Work item >> Give back every record word for word, but keep the pictures out.

----------

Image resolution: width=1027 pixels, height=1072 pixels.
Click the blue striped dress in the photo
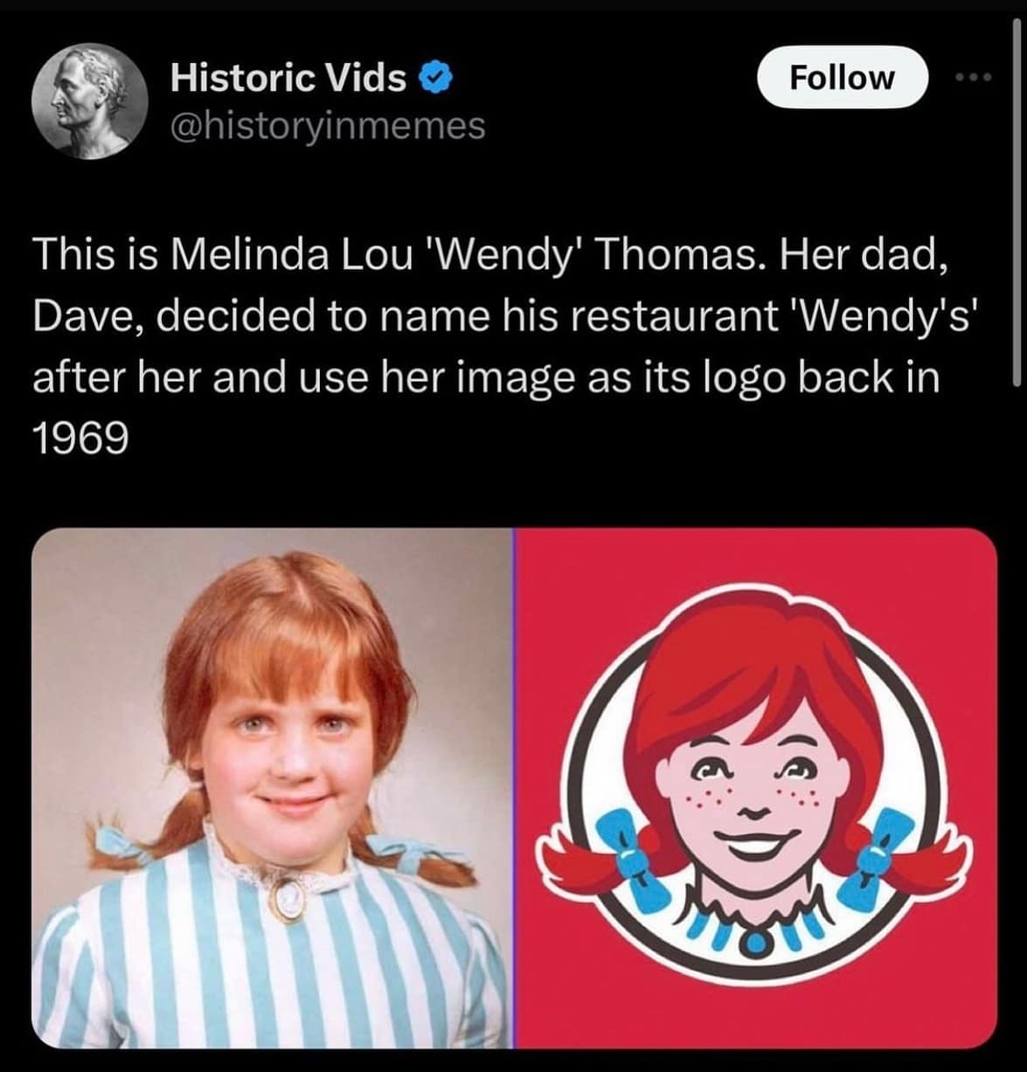(271, 961)
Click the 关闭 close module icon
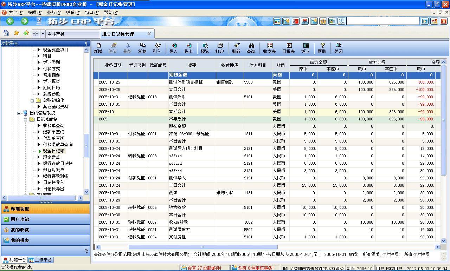450x271 pixels. [x=338, y=48]
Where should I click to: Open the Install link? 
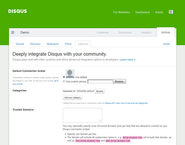pos(166,44)
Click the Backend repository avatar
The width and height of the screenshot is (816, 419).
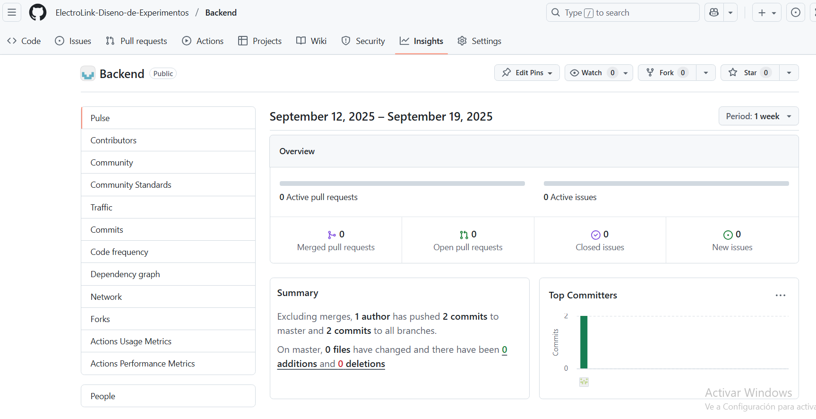[88, 74]
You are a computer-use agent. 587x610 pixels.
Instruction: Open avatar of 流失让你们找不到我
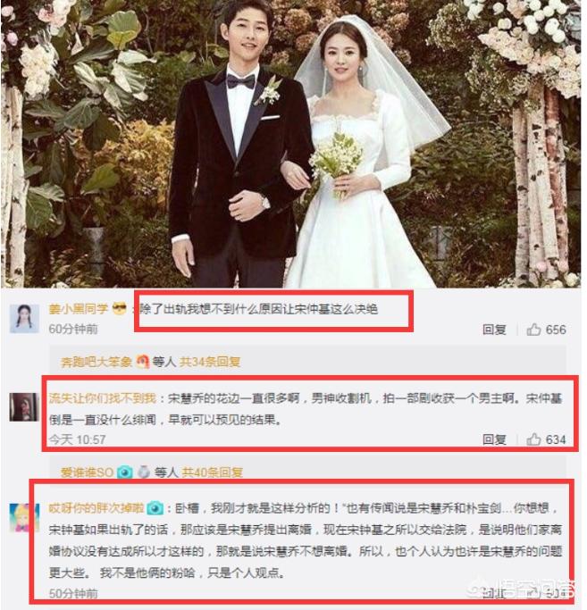(x=24, y=407)
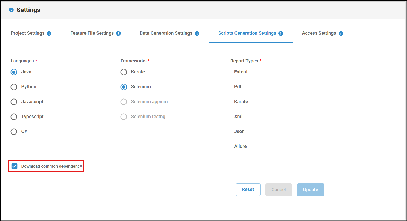Screen dimensions: 407x221
Task: Select the Python language radio button
Action: tap(14, 87)
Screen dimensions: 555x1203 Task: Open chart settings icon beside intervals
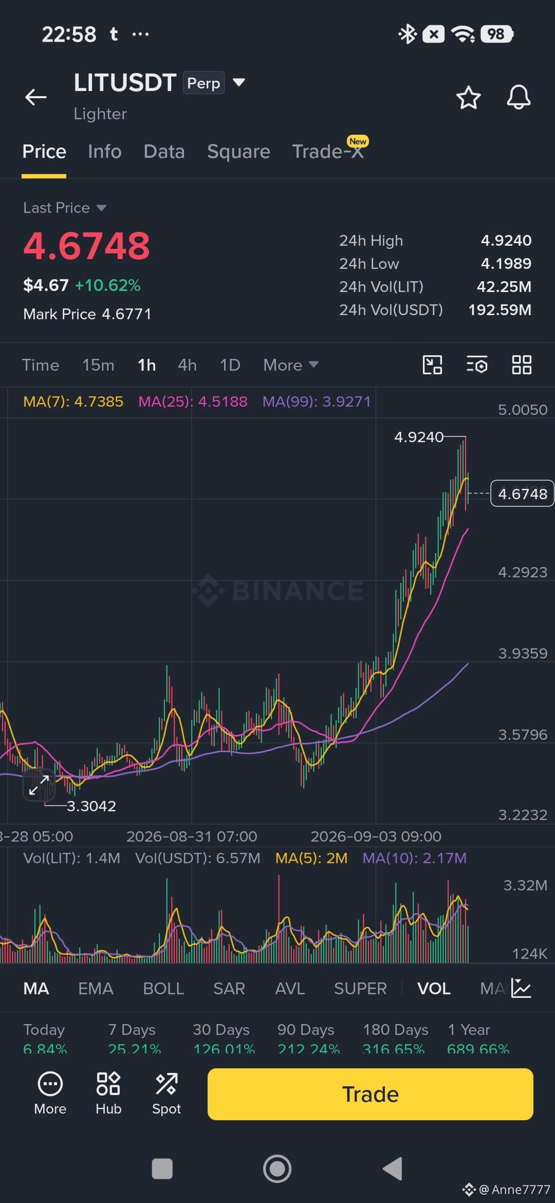[477, 365]
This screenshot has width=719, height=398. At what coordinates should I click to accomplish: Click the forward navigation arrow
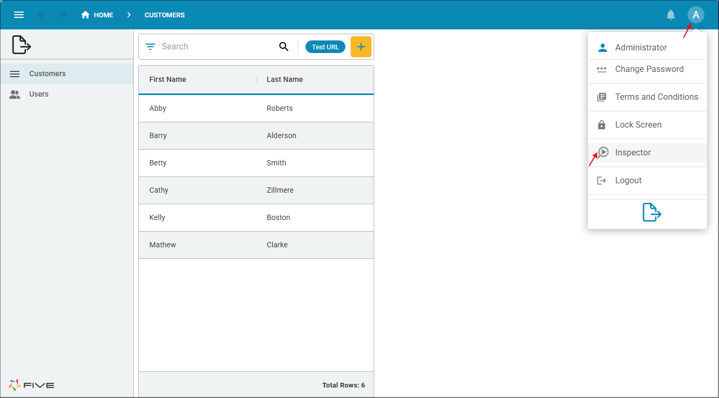click(63, 15)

----------

Response >>
Image resolution: width=1027 pixels, height=1072 pixels.
Click the blue striped dress in the photo
(271, 961)
Click the 关闭 close module icon
450x271 pixels. [x=338, y=48]
Where should I click to: Open the Install link? 
pos(166,44)
Click the Backend repository avatar
The width and height of the screenshot is (816, 419).
[88, 74]
You are a computer-use agent. 587x610 pixels.
Instruction: Open avatar of 流失让你们找不到我
(x=24, y=407)
Screen dimensions: 407x221
Task: Select the Python language radio button
Action: tap(14, 87)
Screen dimensions: 555x1203 Task: Open chart settings icon beside intervals
[477, 365]
This screenshot has width=719, height=398. At what coordinates should I click to accomplish: Click the forward navigation arrow
click(63, 15)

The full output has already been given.